Saving lives

by Josh Fraser on September 24, 2012

I finally got around to reading the Steve Jobs biography by Walter Isaacson that’s been sitting on my bookshelf for months. It’s a great read and I’ve found myself captivated by the stories and lessons that can be found in Steve Jobs’ life. One story in particular jumped out at me:

One day Jobs came into the cubicle of Larry Kenyon, an engineer who was working on the Macintosh operating system, and complained that it was taking too long to boot up. Kenyon started to explain, but Jobs cut him off. “If it could save a person’s life, would you find a way to shave ten seconds off the boot time? he asked.
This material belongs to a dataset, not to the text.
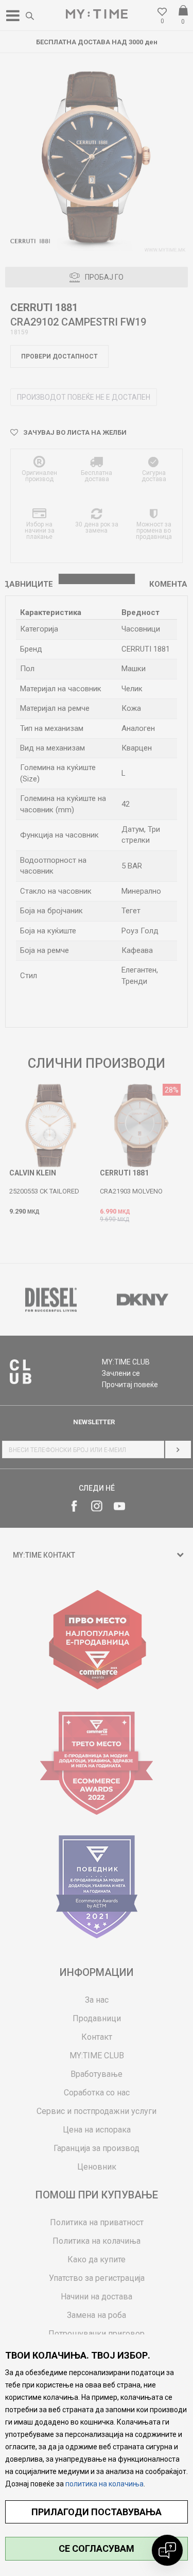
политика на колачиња (104, 2484)
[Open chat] (167, 2550)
Kenyon allowed that he probably could. Jobs went to a whiteboard and showed that if there were five million people using the Mac, and it took ten seconds extra to turn it on every day, that added up to three hundred million or so hours per year that people would save, which was the equivalent of at least one hundred lifetimes saved per year. “Larry was suitably impressed, and a few weeks later he came back and it booted up twenty-eight seconds faster,” Adkinson recalled. “Steve had a way of motivating by looking at the bigger picture.”

At Torbit, we believe that speed really matters. We have a simple, but audacious goal. We think the internet is too slow and we’re doing our best to fix it. It’s humbling to think about the collective amount of time (and lives) we’ve already helped save. It’s the reason why we founded this company. It’s the motivation behind what we do every day.